前者はアルバムを二枚組にして新曲・タイアップ曲をDisc1、旧曲のリテイク含む配信シングルをDisc2にまとめるというコンセプチュアルな構成にし、後者はシングルカットされたタイアップ曲たちに新曲を一曲加えるというミニマムなアルバムとした。対して米津は、タイアップ既発曲に新曲9曲を加えた大ボリュームなアルバムとした上に、そのすべての温度感やバイブスに統一感を持たせるという、ある種怪物的な仕事を成し遂げてしまっている。CDが売れない時代における新境地的な快挙だ。そしてそれがセールスに直結しているのも恐ろしい。
世界はクソ、それでも……
暗澹たるコロナ禍の世界でも光を探すことを諦めないような空気が漂っていた前作『STRAY SHEEP』のリリースから四年を経ても、なお進む世界の分断、それに対する不安や葛藤、毎日のつまらなさ、みたいなものが今の彼の根底にあるように思う。人がたやすく「スランプ」と表現するやるせなさとはまた違った性質の澱んだ沈殿物みたいなものが、このアルバムの底に沈んでいる。
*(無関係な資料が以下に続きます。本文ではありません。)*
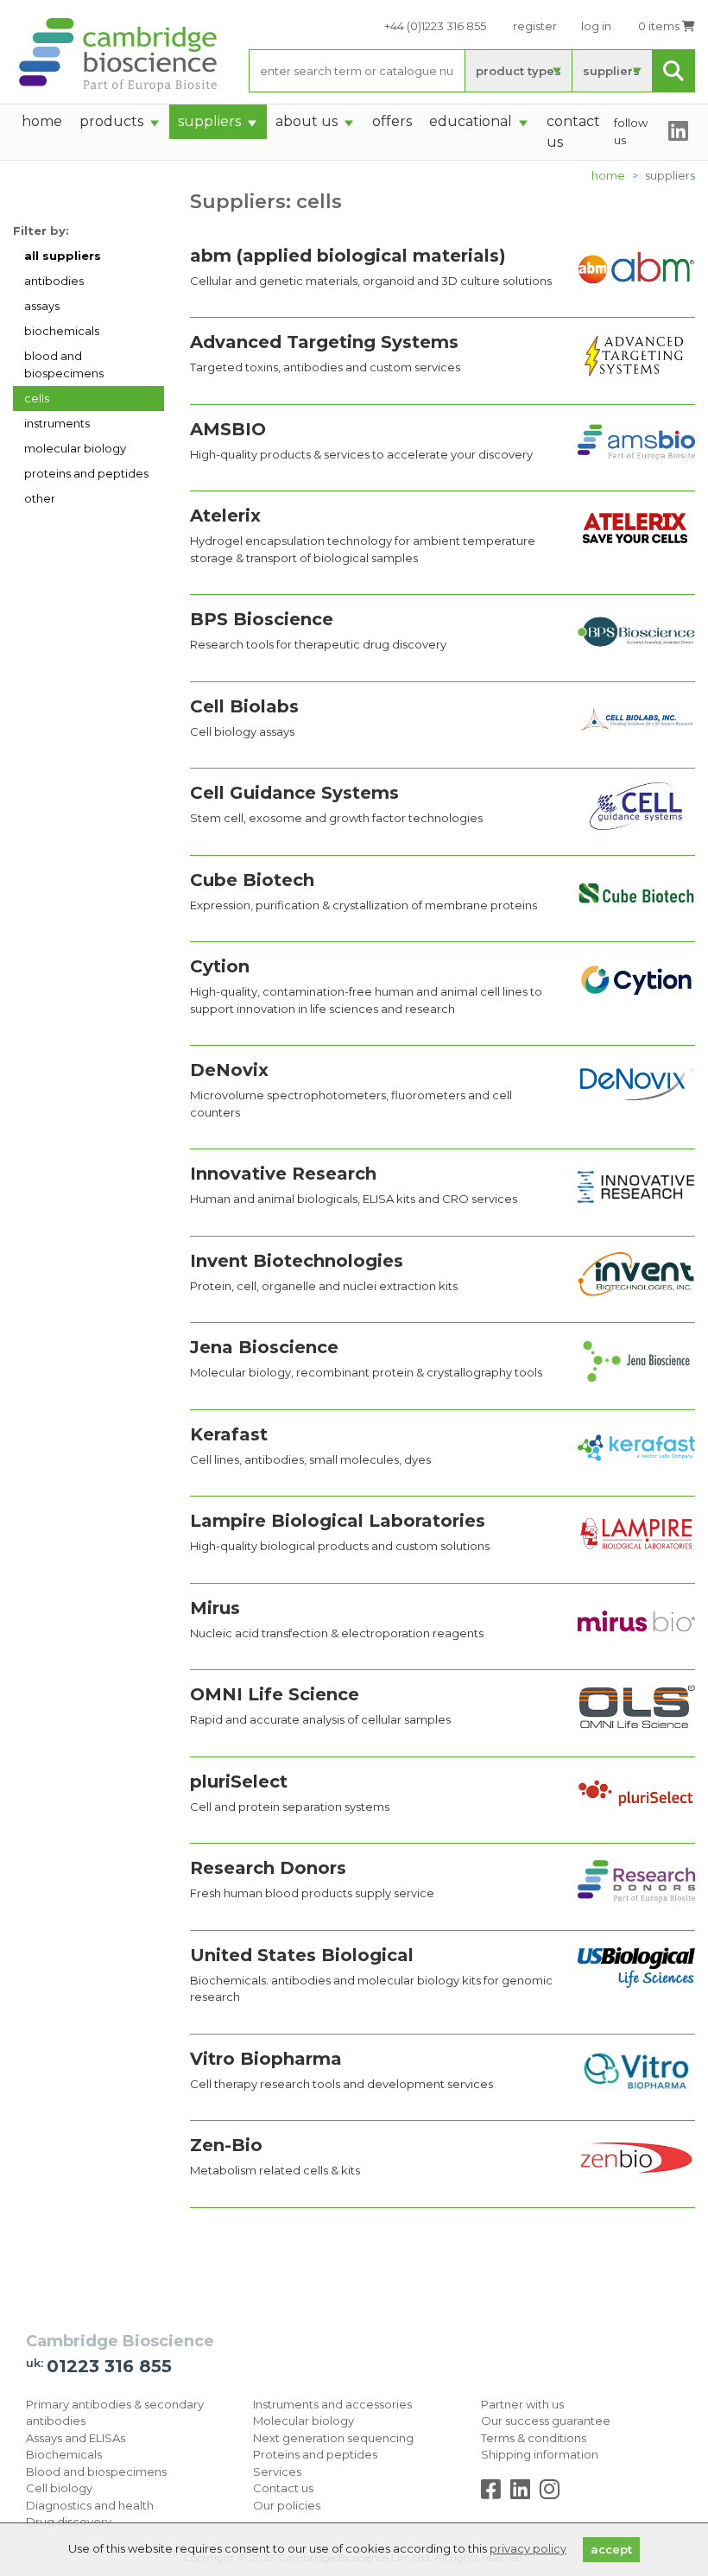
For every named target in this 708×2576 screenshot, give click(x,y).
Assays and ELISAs (75, 2438)
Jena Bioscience (264, 1347)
米津ほどの天才にもスランプが……!?ということを言いたいのではなく、誰しもに普遍的に沸きかねないこの”日々のつまらなさ”を、切実に誠実に描いているのだと思う(そもそも彼は「天才」とか「才能」といったフレーズを軽々しく使用することにかなり敏感だ)。
以前ライブで「自分の船に誰一人取りこぼしたくない」という旨の発言をしていたのを覚えている。が、今作におけるムードはそこから若干変容しているのかも?と感じている。今作の楽曲たちや本人のインタビュー記事からは、このクソボケナスな世界は依然変わらないが、それでもあなたと話がしたいと、こちらの目を真っすぐ見つめているような印象を受ける。
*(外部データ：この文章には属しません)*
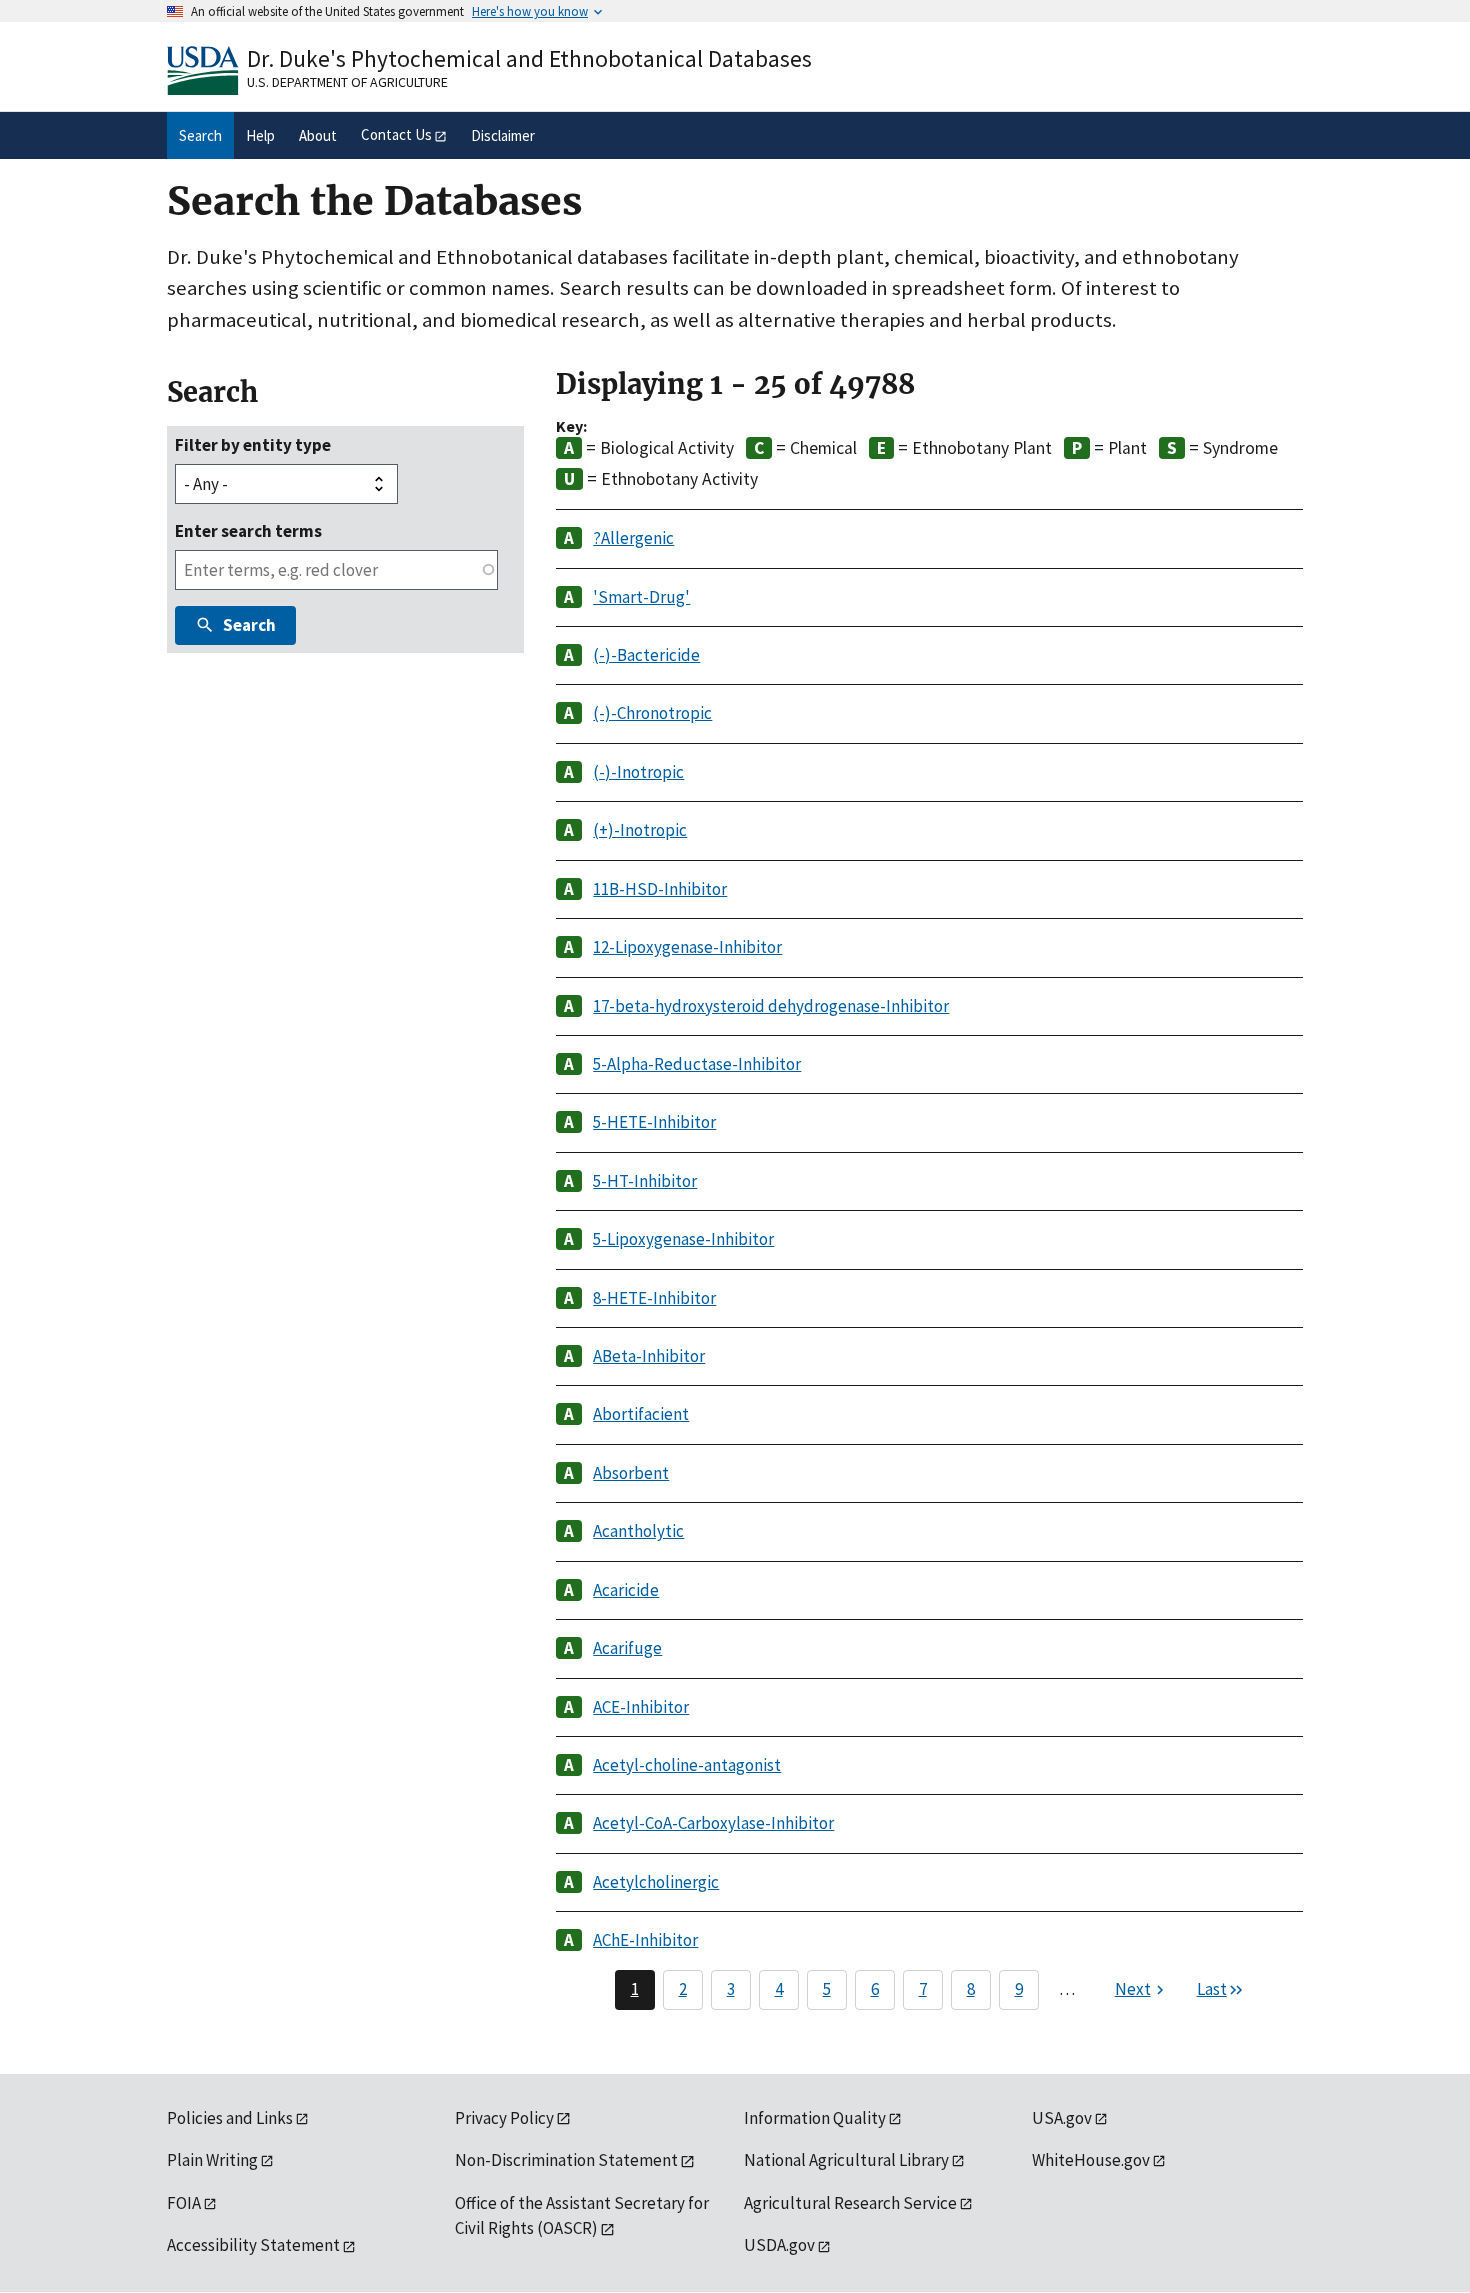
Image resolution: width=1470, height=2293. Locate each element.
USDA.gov (779, 2245)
変わらない世界でもやはり諦めたくない。そのためには目の前の人<あなた>と、対話をしていくしかないという、裸足で地に立つ純朴さがある。僕もいい年になってきたので、「全員〇してやる!」みたいな若き頃のパンキッシュ精神が最近鳴りを潜めてきていて、「結局人は人を理解しようとすることから逃げないでいるべき」みたいな、泥臭さを大事にしたいという思いが芽生えてきたのですよ。多分彼も同じなんだろうなと。
人間が歳を重ねて丸くなるというのは一種のあるあるなわけだし、こうした変化はある意味凡庸だといえる。でも、そういったことを米津のようなアーティストが発信していくこと、また、アルバムという媒体で非言語的に包含させているのが本当に凄いと思った。
米津玄師と飲みに行きたい
なんかもう、いろいろ書いたけれど結局は「米津と飲みに行きたい」に全部収束する。よねちゃんって「暗い奴かと思ってたけど話すと聡明だし意外とおちゃめでかわいい奴なんだよな」って一緒に飲みに行ったオジサン全員から思われてそうじゃないですか?
これがプロモーションによる人格形成ならとんでもないことだが、僕みたいな喋ったこともないただのファンにもそう思わせる魅力があるというのはもっととんでもないと思うんですよ。時折配信するインスタライブでも、訥々とことばを選んで発言していく様子が、ミュージシャンとしてトップオブトップであることに自覚的でありながらも常に誠実であろうとしているように思えて感動してしまう。
なんだかよくわからない感想に着地したけども、こんなことまで考えてしまうとんでもない傑作アルバムですよ。2024年はこれを何度も聴き続けるんだろうな。未聴の方はぜひ聴いてみてほしいです。それでは!